Molecular interactions of benzophenone UV filters with human serum albumin revealed by spectroscopic techniques and molecular modeling.

Benzophenone (BP)-type UV filters have been widely used in many personal care products to protect human from UV exposure. Their dermal applications can cause direct human health risk following accumulation in bloodstream. Few studies have addressed whether BP-type UV filters could bind and alter the structure and function of human serum albumin (HSA), the major carrier protein in plasma. Four benzophenones, BP-1, BP-2, BP-3 and BP-8 were selected to investigate their potentially toxic interactions with HSA and the intrinsic binding mechanism using combined spectroscopies and molecular docking techniques.

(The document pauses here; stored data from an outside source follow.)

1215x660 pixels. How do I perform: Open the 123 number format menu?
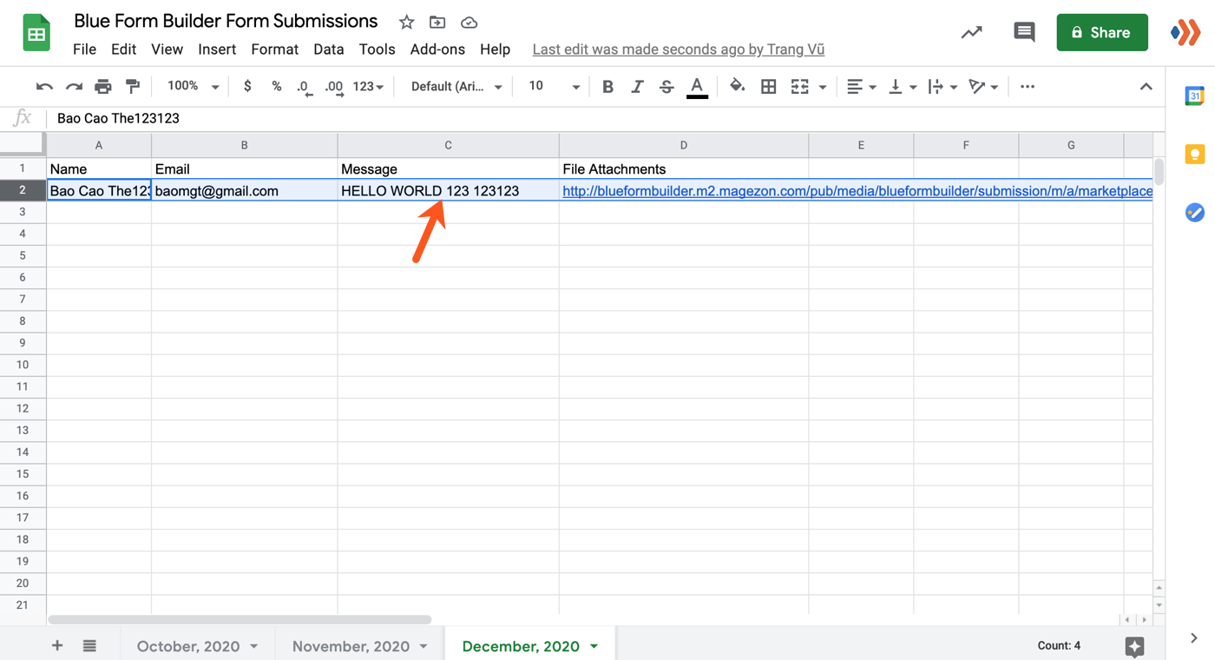[x=368, y=86]
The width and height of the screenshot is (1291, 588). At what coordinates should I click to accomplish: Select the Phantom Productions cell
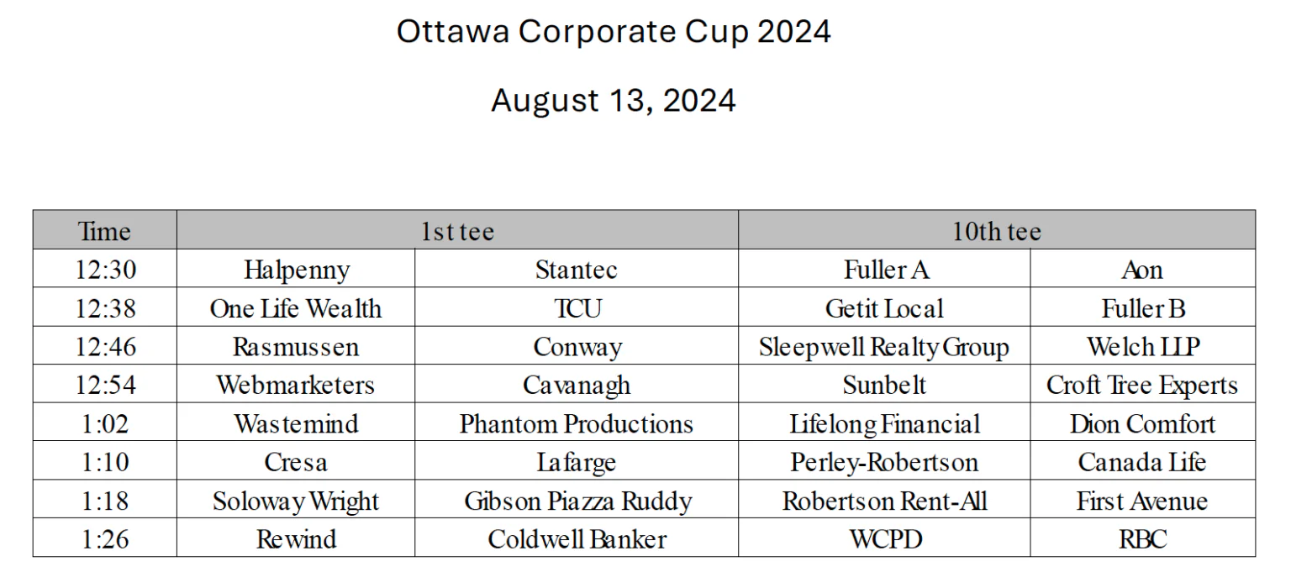pyautogui.click(x=576, y=424)
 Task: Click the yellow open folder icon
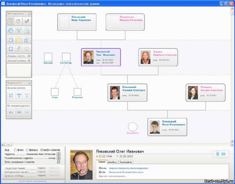(19, 40)
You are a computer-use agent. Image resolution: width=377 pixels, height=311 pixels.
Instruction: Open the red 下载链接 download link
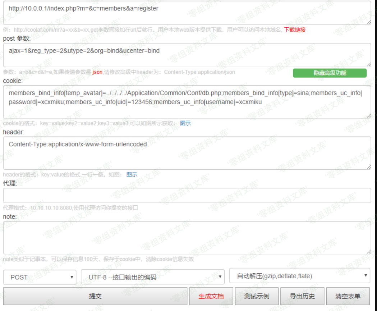[295, 30]
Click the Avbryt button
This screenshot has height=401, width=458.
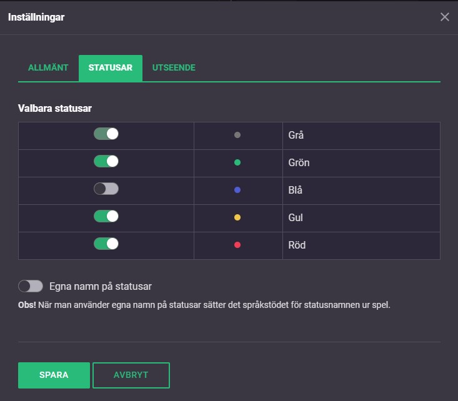tap(131, 375)
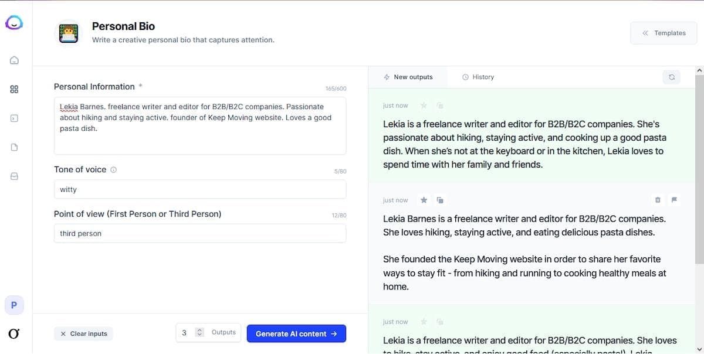
Task: Click Clear inputs button
Action: point(83,333)
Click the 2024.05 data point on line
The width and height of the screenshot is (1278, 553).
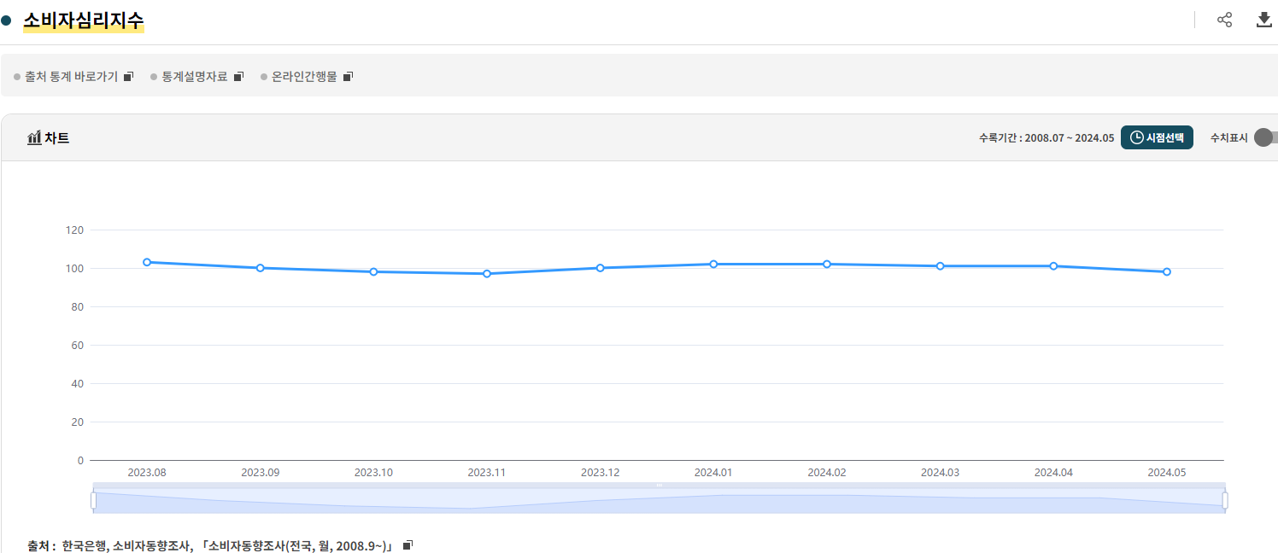pyautogui.click(x=1167, y=271)
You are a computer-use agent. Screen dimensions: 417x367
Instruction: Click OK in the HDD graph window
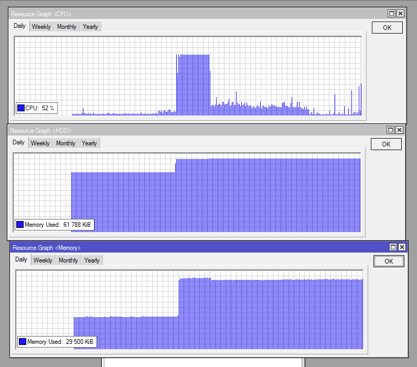click(x=386, y=144)
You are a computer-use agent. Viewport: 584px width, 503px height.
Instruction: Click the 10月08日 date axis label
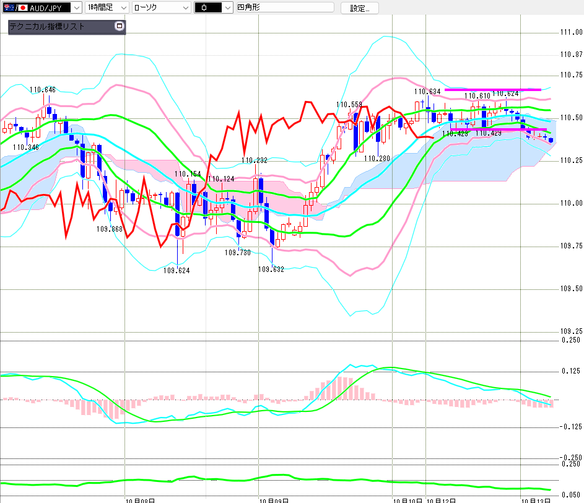[140, 501]
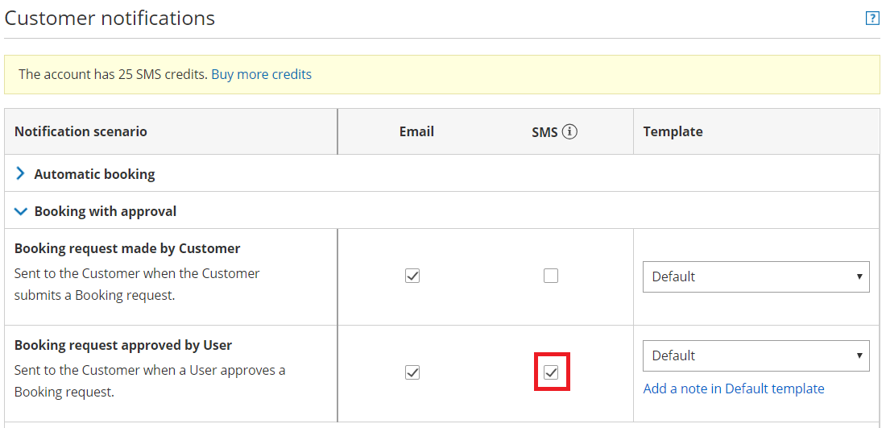Disable Email for request made by Customer
The height and width of the screenshot is (428, 886).
[412, 276]
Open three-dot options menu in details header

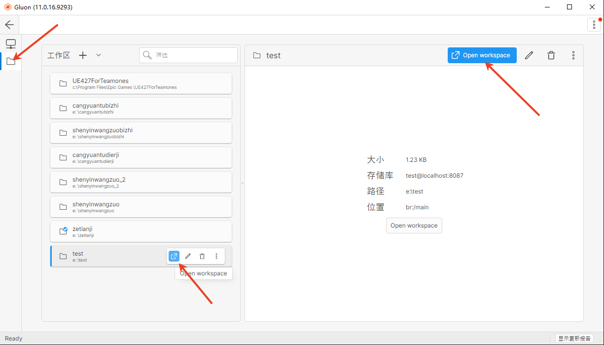click(573, 55)
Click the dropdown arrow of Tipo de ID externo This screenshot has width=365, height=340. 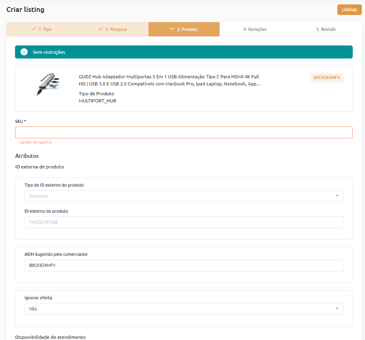click(x=337, y=196)
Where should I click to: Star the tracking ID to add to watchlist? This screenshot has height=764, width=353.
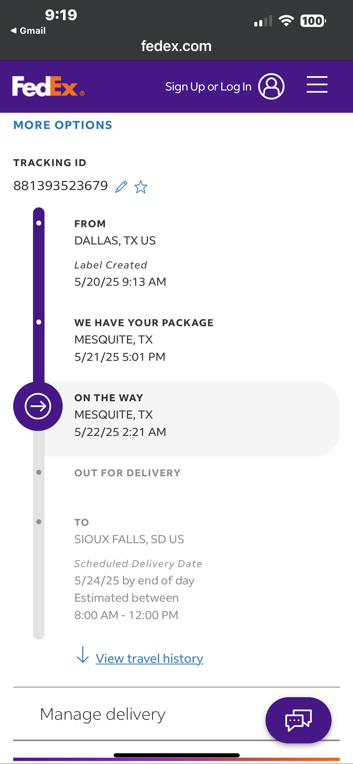point(141,187)
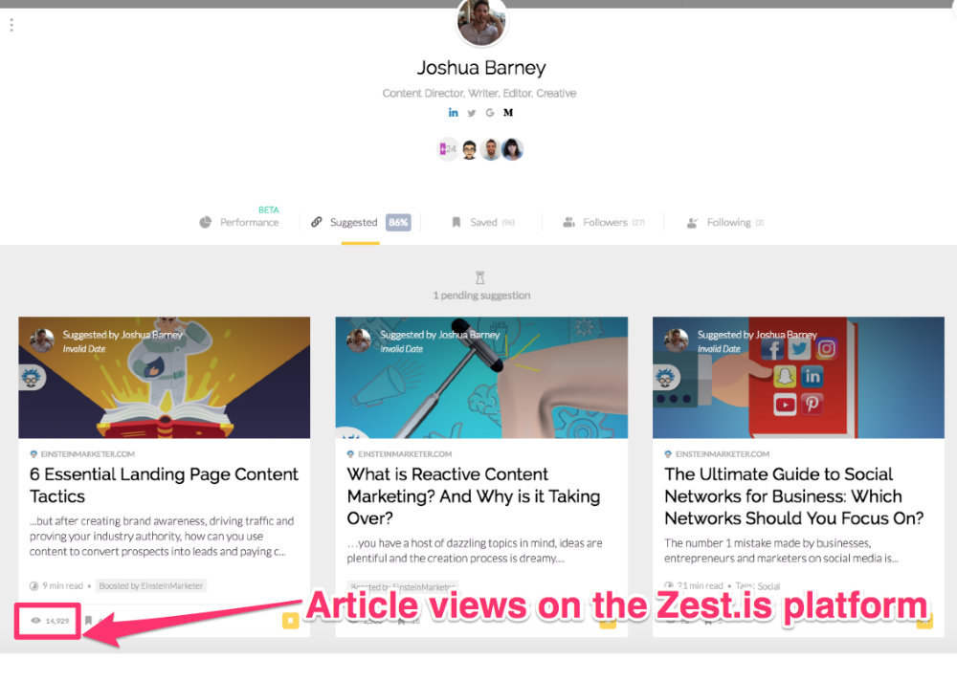
Task: Click the yellow save bookmark on first card
Action: click(291, 621)
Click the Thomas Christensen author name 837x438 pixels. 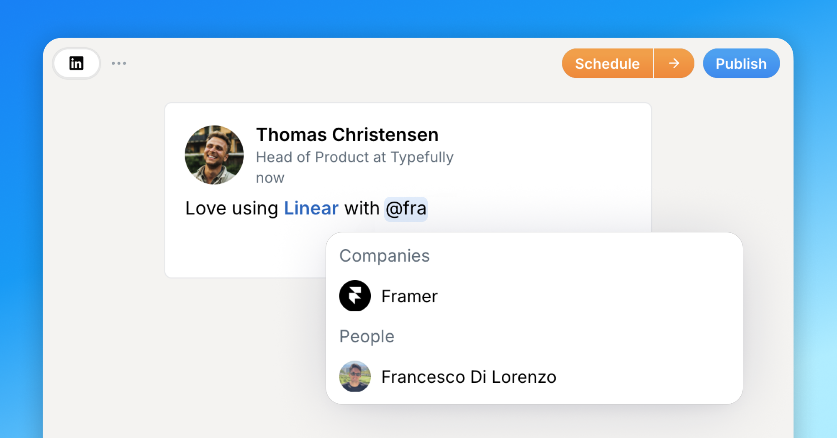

Four benzophenones significantly quench the intrinsic fluorescence of HSA via static mode. The competitive binding fluorescence assay and molecular docking both revealed that the benzophenones bind at site II of HSA. Their binding constants range from 1.91 × 10(4)M(-1) to 12.96 × 10(4)M(-1) at 296 K. BP-8 interacts with HSA mainly through hydrogen bonding interactions and van der Waals interactions, while hydrophobic interactions and electrostatic interactions are dominant for interactions between BP-1, BP-2, BP-3 and HSA. Molecular docking revealed that the changes in structural moiety and hydrophobicity of four benzophenones account for their different binding affinities. As further revealed by circular dichroism and time-resolved fluorescence decay, these benzophenones cause global and local structural changes of HSA, which illustrates their potential toxicity to cause structural damage of HSA. Two degradation products of BP-3 have higher binding affinities to HSA, suggesting higher potencies in causing adverse effects on human health.